Article 2. God's Will To Give Sufficient Grace To All Adult Human Beings In Particular

In relation to adults, God manifests His saving will by the bestowal of sufficient grace upon all.[503] The bestowal of sufficient grace being evidently an effluence of the universal voluntas salvifica, the granting of such grace to all who have attained the use of reason furnishes another proof for the universality of grace.

God gives all men sufficient graces. But He is not obliged to give to each efficacious graces, because all that is required to enable man to reach his supernatural destiny is coöperation with sufficient grace, especially with the gratia prima vocans, which is the beginning of all salutary operation.

To prove that God gives sufficient grace to all adult [pg 168] human beings without exception, we must show that He gives sufficient grace (1) to the just, (2) to the sinner, and (3) to the heathen. This we shall do in three distinct theses.

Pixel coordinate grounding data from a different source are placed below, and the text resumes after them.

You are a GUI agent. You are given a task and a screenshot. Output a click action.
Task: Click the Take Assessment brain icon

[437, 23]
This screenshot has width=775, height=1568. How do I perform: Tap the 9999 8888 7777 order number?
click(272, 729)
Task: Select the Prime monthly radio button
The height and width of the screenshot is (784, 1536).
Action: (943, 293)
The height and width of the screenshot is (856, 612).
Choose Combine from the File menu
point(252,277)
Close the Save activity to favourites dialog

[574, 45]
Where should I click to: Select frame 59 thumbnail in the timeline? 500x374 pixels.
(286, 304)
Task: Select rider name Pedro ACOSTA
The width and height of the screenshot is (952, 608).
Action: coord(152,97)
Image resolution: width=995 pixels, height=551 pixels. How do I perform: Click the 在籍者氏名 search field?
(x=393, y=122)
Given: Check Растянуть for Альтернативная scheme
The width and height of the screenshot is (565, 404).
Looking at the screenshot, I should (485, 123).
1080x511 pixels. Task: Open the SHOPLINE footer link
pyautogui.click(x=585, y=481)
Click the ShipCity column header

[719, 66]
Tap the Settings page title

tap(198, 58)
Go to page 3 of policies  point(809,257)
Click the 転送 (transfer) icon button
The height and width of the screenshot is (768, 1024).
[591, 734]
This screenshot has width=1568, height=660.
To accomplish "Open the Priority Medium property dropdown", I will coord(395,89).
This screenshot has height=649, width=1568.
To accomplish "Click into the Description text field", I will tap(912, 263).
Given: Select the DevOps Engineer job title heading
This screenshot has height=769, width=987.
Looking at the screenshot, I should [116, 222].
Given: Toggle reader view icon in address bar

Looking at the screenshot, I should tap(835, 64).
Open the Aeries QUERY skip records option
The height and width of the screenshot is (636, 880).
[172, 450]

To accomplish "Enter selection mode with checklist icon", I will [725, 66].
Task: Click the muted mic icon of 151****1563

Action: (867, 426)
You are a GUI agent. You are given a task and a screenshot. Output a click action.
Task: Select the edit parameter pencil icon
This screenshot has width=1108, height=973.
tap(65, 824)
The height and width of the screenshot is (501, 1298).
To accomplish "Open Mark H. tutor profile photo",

Thesis I: God gives to all just men sufficient grace to keep His commandments.

This is de fide.

Proof. The Tridentine Council teaches: “If any one saith that the commandments of God are, even for one that is justified and constituted in grace, impossible to keep; let him be anathema.”[504]

A contrary proposition in the writings of Jansenius[505] was censured by Pope Innocent the Tenth as “foolhardy, impious, blasphemous, and heretical.”

The Church does not assert that God gives to the just sufficient grace at all times. She merely declares that sufficient grace is at their disposal whenever they are called upon to obey the law (urgente praecepto). Nor need God always bestow a gratia proxime sufficiens; in many instances the grace of prayer (gratia remote sufficiens) fully serves the purpose.[506]